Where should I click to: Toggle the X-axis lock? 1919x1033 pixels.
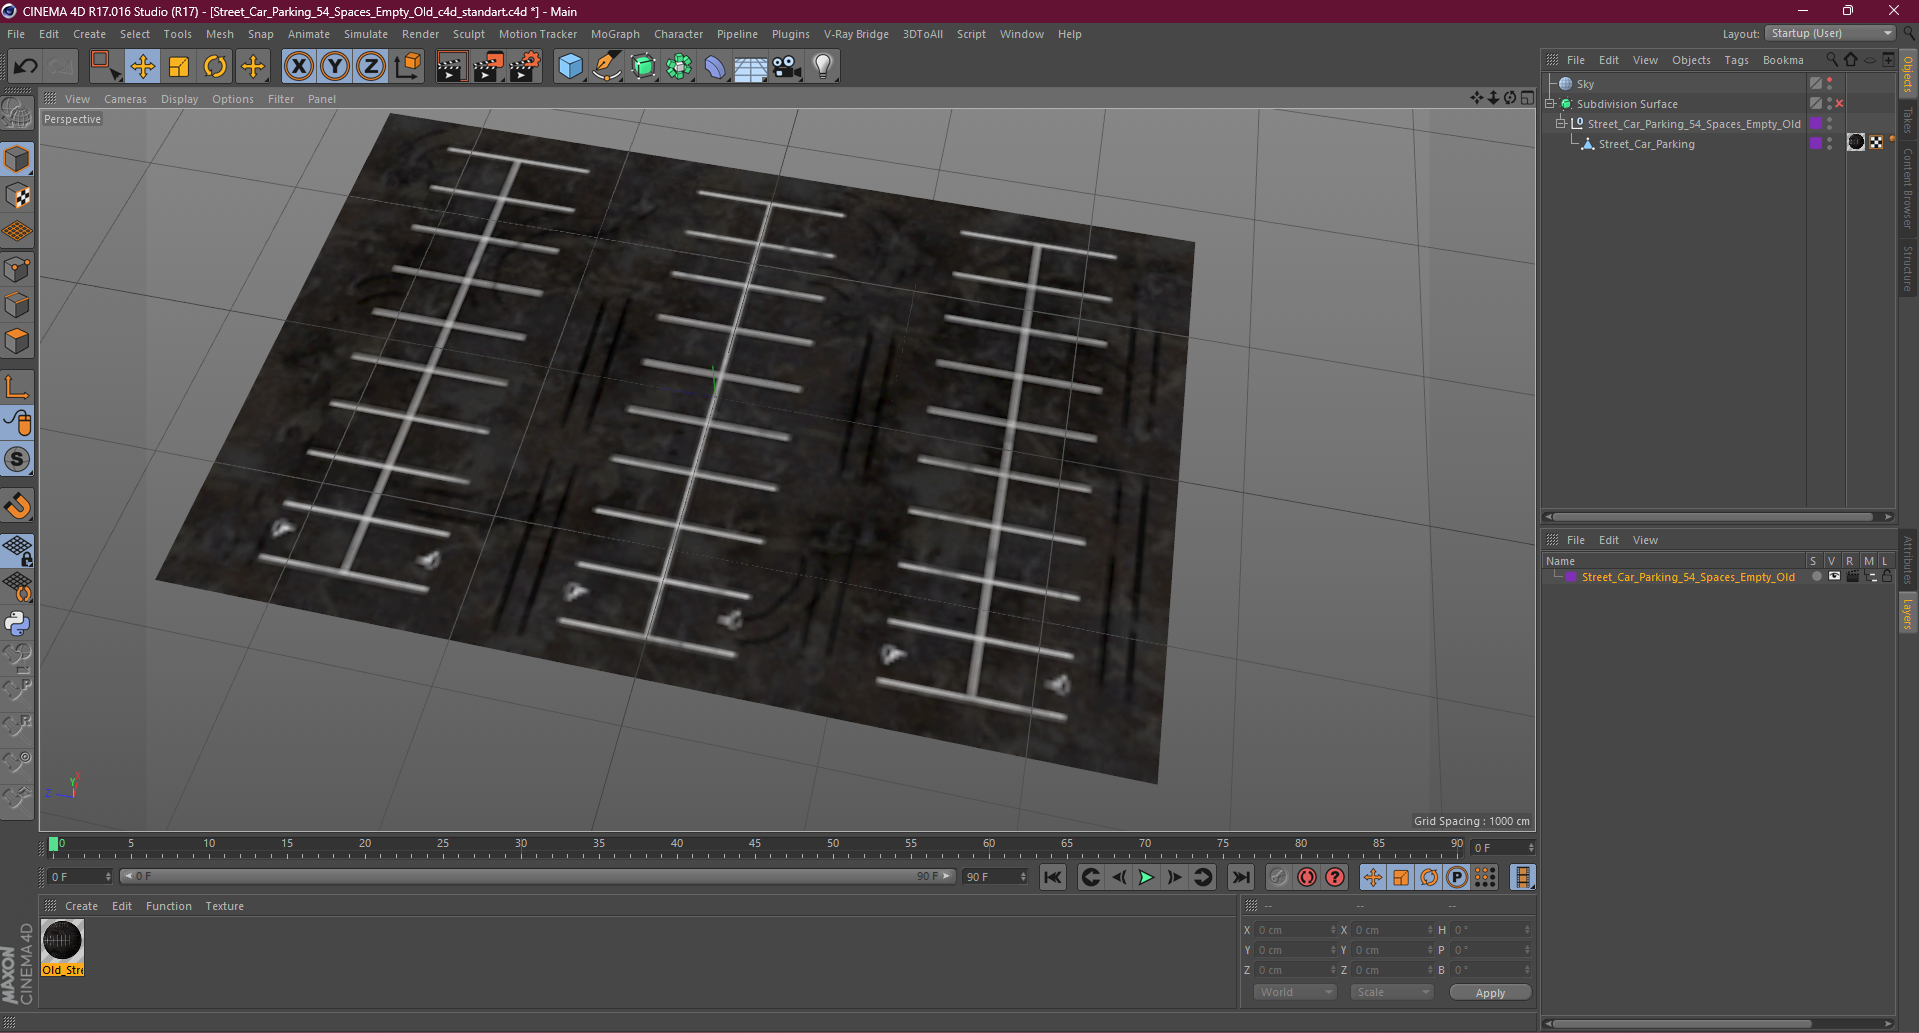click(x=298, y=67)
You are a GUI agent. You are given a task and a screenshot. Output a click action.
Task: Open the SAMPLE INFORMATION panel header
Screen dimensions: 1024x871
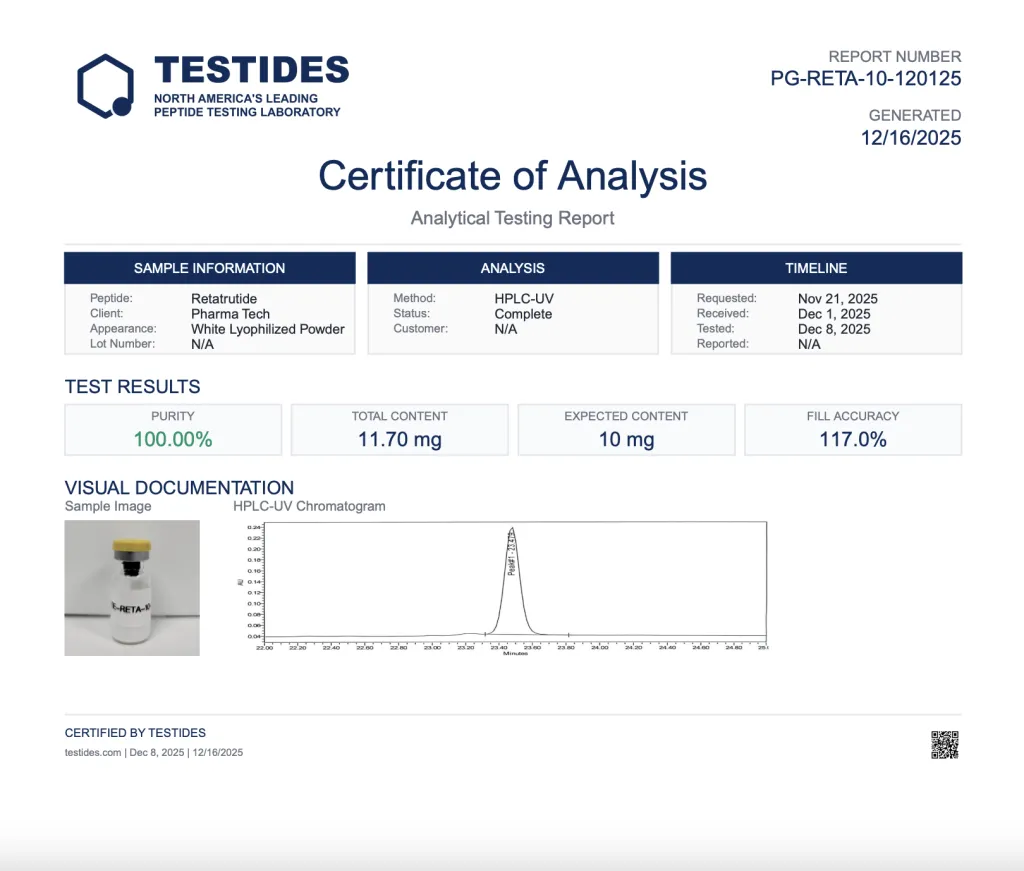[209, 267]
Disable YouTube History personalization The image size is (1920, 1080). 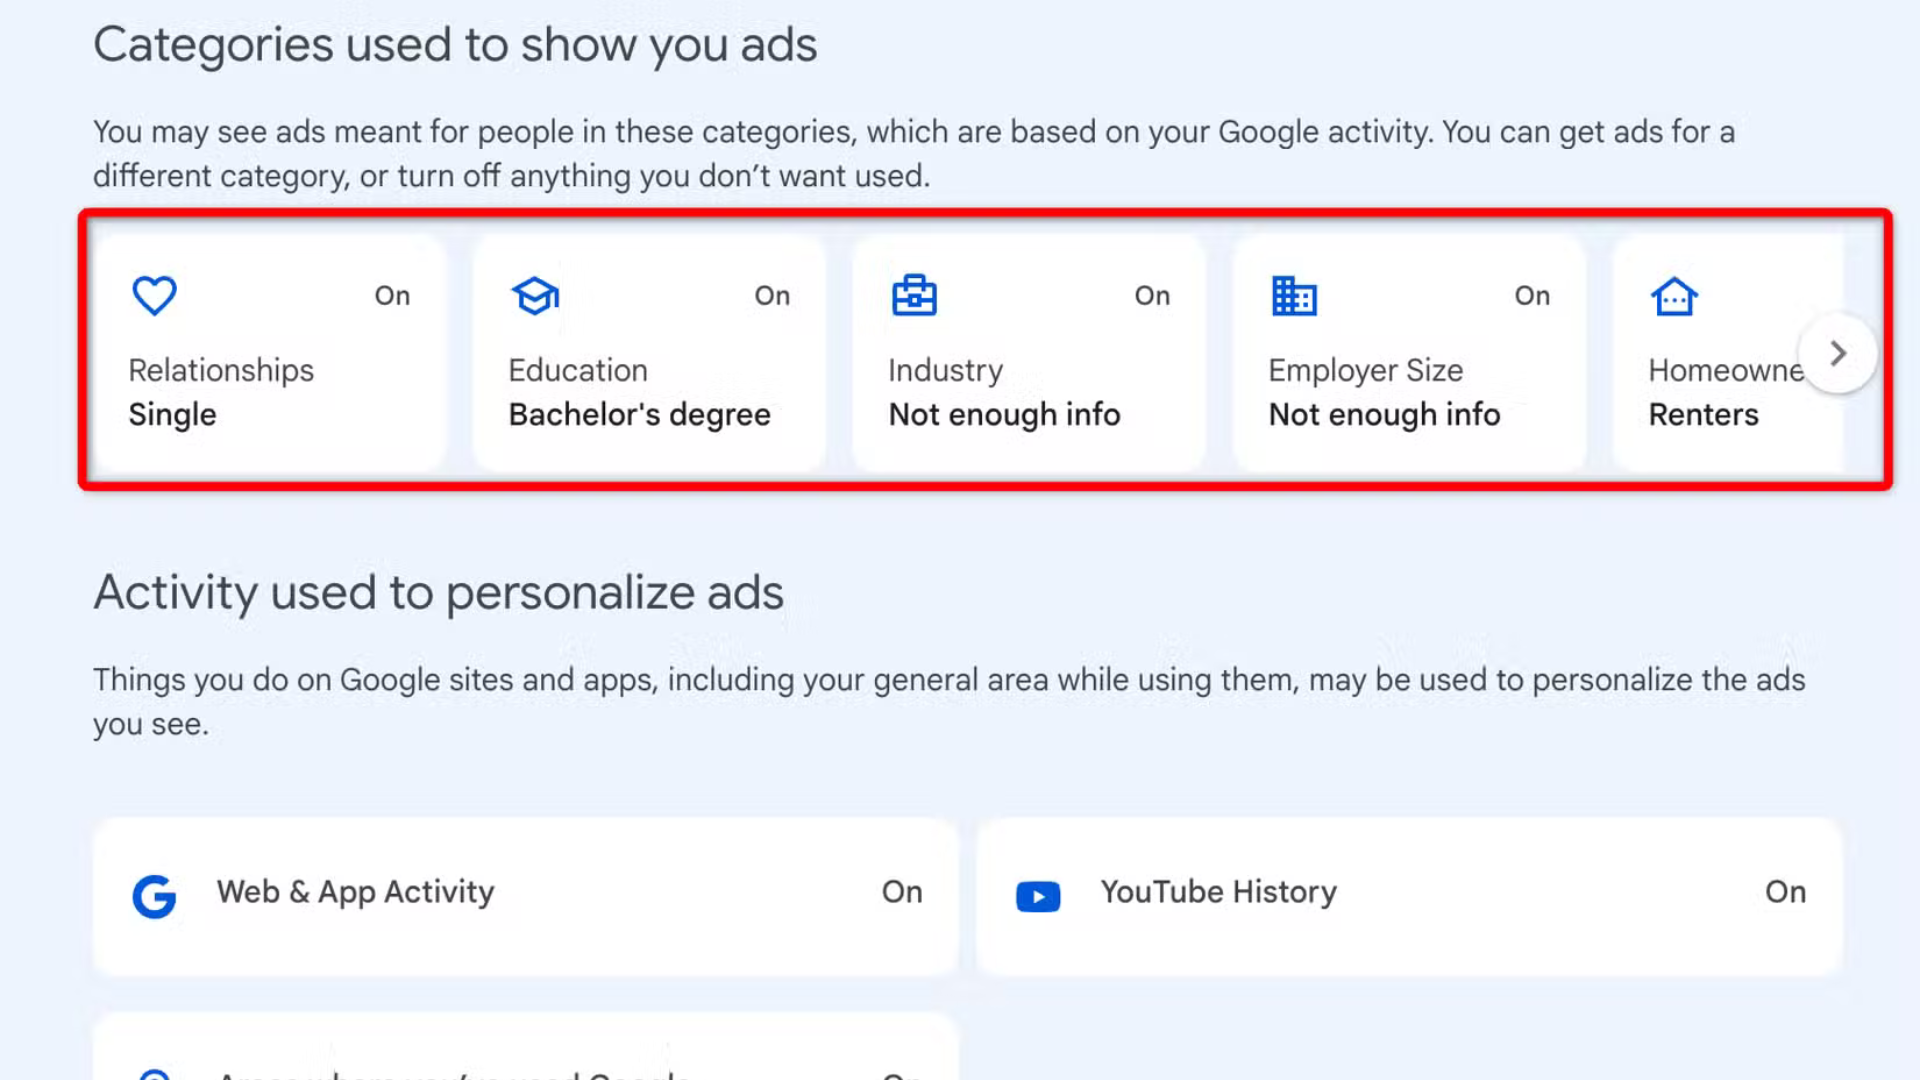tap(1784, 892)
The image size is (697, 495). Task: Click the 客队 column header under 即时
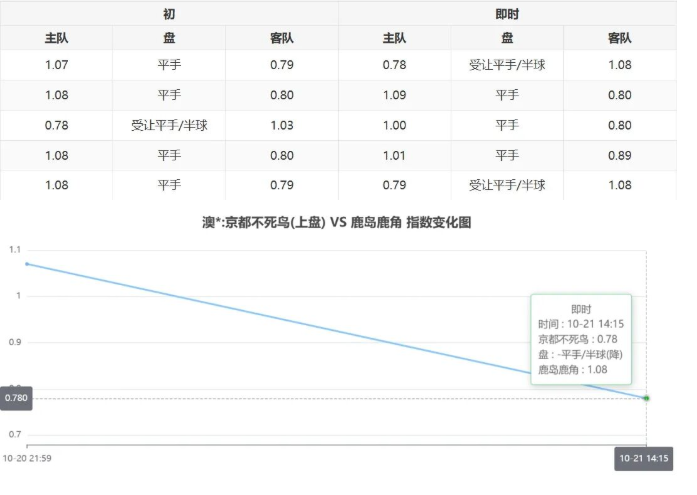[x=620, y=39]
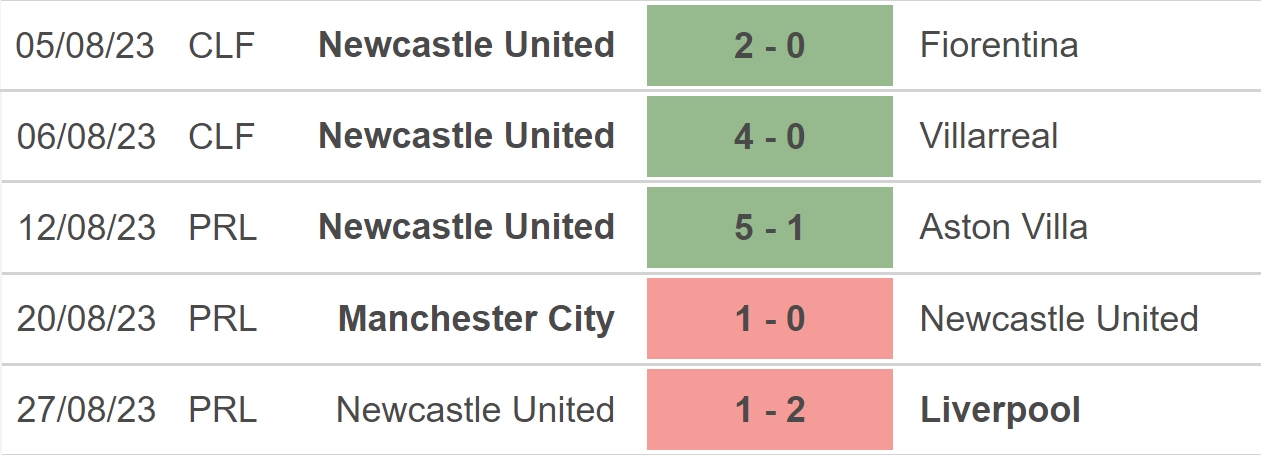
Task: Go to the Aston Villa team page
Action: point(1004,227)
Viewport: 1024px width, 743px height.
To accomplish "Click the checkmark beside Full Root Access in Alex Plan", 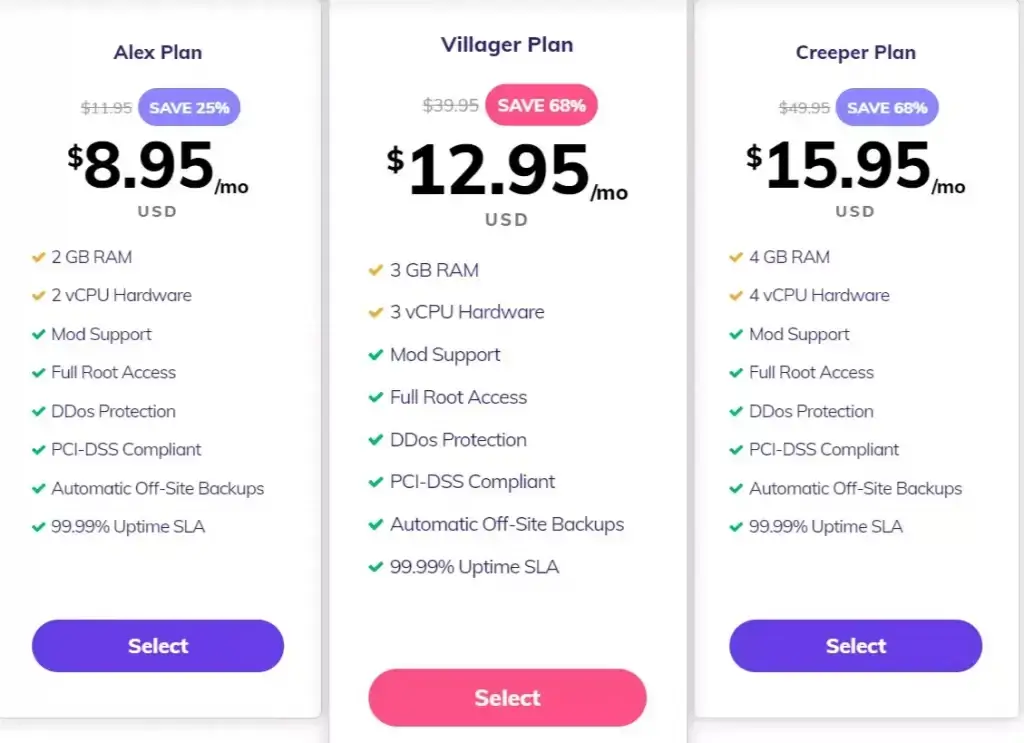I will [x=38, y=372].
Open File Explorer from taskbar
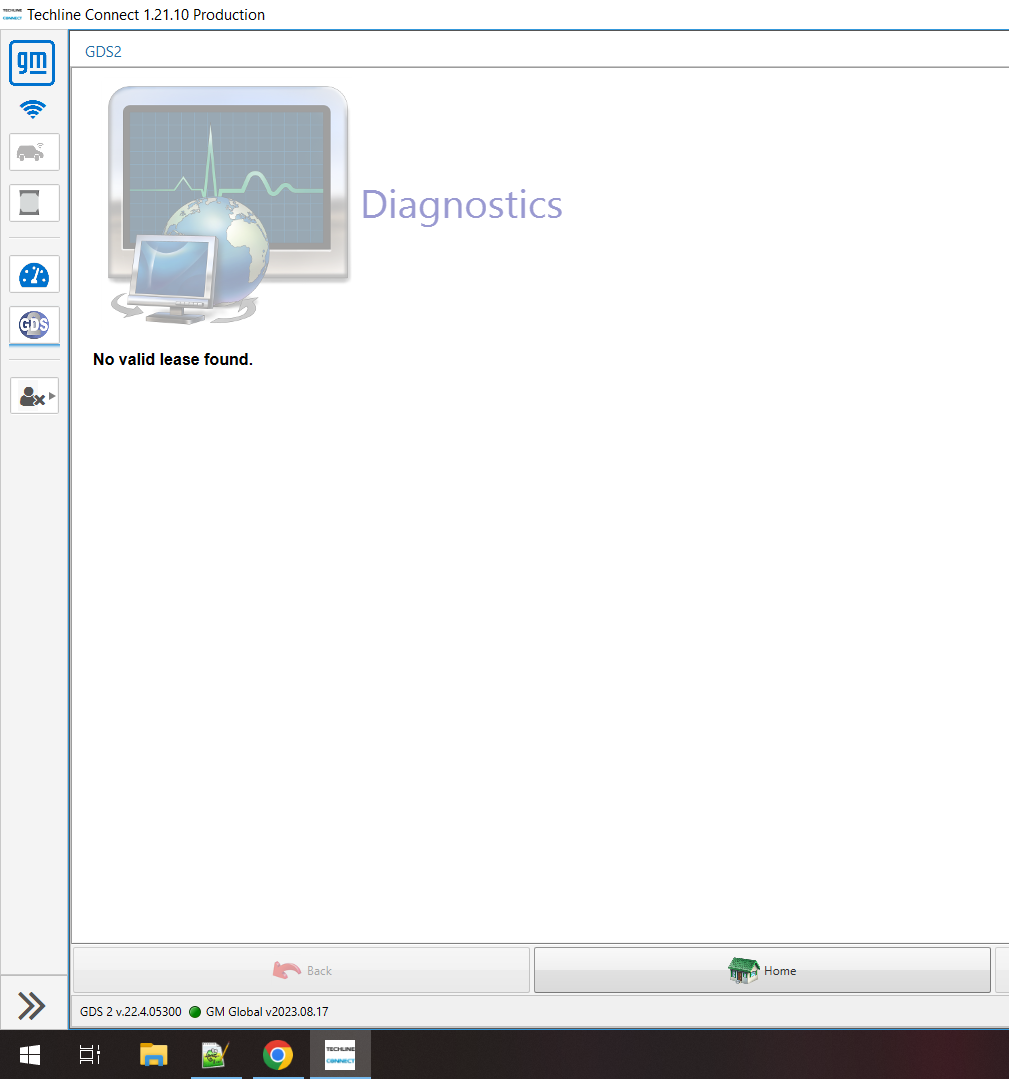Screen dimensions: 1009x1079 click(x=153, y=1054)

### SET TASK
Copy out each line in the rows above that contains the string "header", matching its case exactly.

### RESPONSE TO THIS EXERCISE
Task: Open the SAMPLE INFORMATION panel header
The image size is (697, 495). Task: Click the 客队 column header under 即时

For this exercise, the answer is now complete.